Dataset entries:
--- START ---
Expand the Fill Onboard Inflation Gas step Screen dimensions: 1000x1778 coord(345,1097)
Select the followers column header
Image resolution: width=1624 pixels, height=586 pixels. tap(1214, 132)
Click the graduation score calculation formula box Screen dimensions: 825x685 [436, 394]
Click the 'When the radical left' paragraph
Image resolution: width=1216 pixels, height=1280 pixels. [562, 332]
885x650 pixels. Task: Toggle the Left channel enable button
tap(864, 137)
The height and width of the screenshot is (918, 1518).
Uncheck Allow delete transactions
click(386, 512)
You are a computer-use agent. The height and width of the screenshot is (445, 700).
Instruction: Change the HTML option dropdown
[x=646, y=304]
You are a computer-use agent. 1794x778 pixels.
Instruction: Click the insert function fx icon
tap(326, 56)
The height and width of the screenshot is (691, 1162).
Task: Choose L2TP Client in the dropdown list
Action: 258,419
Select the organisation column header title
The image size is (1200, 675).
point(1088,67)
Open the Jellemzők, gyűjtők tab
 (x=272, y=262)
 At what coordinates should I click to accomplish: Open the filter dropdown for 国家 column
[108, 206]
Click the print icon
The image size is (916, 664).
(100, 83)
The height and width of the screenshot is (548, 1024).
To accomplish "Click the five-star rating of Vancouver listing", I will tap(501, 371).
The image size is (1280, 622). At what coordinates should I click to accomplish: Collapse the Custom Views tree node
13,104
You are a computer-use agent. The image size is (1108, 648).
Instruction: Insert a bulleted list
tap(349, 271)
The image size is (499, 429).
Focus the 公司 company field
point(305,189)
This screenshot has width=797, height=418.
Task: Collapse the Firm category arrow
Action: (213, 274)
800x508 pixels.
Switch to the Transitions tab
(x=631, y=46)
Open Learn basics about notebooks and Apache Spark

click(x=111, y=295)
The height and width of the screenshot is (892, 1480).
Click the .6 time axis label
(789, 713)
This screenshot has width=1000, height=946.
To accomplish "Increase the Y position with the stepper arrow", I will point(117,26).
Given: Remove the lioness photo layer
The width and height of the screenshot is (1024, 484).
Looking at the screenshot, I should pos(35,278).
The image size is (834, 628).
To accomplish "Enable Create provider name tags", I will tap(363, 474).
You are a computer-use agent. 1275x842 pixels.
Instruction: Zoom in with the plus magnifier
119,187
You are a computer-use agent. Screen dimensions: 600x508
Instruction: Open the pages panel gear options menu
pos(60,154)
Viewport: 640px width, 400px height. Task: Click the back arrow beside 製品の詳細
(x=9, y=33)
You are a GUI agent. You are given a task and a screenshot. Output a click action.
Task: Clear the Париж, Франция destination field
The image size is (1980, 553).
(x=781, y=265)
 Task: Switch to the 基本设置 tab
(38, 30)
--- END ---
• Task details: Set down all of the entries again, keeping every line exactly as it is.

• Exercise response:
Expand the Fill Onboard Inflation Gas step Screen dimensions: 1000x1778 coord(345,1097)
Select the followers column header
Image resolution: width=1624 pixels, height=586 pixels. tap(1214, 132)
Click the graduation score calculation formula box Screen dimensions: 825x685 [436, 394]
Click the 'When the radical left' paragraph
Image resolution: width=1216 pixels, height=1280 pixels. [562, 332]
885x650 pixels. Task: Toggle the Left channel enable button
tap(864, 137)
The height and width of the screenshot is (918, 1518).
Uncheck Allow delete transactions
click(386, 512)
You are a computer-use agent. The height and width of the screenshot is (445, 700).
Instruction: Change the HTML option dropdown
[x=646, y=304]
You are a computer-use agent. 1794x778 pixels.
Instruction: Click the insert function fx icon
tap(326, 56)
The height and width of the screenshot is (691, 1162).
Task: Choose L2TP Client in the dropdown list
Action: 258,419
Select the organisation column header title
The image size is (1200, 675).
point(1088,67)
Open the Jellemzők, gyűjtők tab
 (x=272, y=262)
 At what coordinates should I click to accomplish: Open the filter dropdown for 国家 column
[108, 206]
Click the print icon
The image size is (916, 664).
(100, 83)
The height and width of the screenshot is (548, 1024).
To accomplish "Click the five-star rating of Vancouver listing", I will tap(501, 371).
The image size is (1280, 622). At what coordinates should I click to accomplish: Collapse the Custom Views tree node
13,104
You are a computer-use agent. The image size is (1108, 648).
Instruction: Insert a bulleted list
tap(349, 271)
The image size is (499, 429).
Focus the 公司 company field
point(305,189)
This screenshot has width=797, height=418.
Task: Collapse the Firm category arrow
Action: (213, 274)
800x508 pixels.
Switch to the Transitions tab
(x=631, y=46)
Open Learn basics about notebooks and Apache Spark

click(x=111, y=295)
The height and width of the screenshot is (892, 1480).
Click the .6 time axis label
(789, 713)
This screenshot has width=1000, height=946.
To accomplish "Increase the Y position with the stepper arrow", I will point(117,26).
Given: Remove the lioness photo layer
The width and height of the screenshot is (1024, 484).
Looking at the screenshot, I should pos(35,278).
The image size is (834, 628).
To accomplish "Enable Create provider name tags", I will tap(363, 474).
You are a computer-use agent. 1275x842 pixels.
Instruction: Zoom in with the plus magnifier
119,187
You are a computer-use agent. Screen dimensions: 600x508
Instruction: Open the pages panel gear options menu
pos(60,154)
Viewport: 640px width, 400px height. Task: Click the back arrow beside 製品の詳細
(x=9, y=33)
You are a GUI agent. You are given a task and a screenshot. Output a click action.
Task: Clear the Париж, Франция destination field
The image size is (1980, 553).
(x=781, y=265)
 Task: Switch to the 基本设置 tab
(38, 30)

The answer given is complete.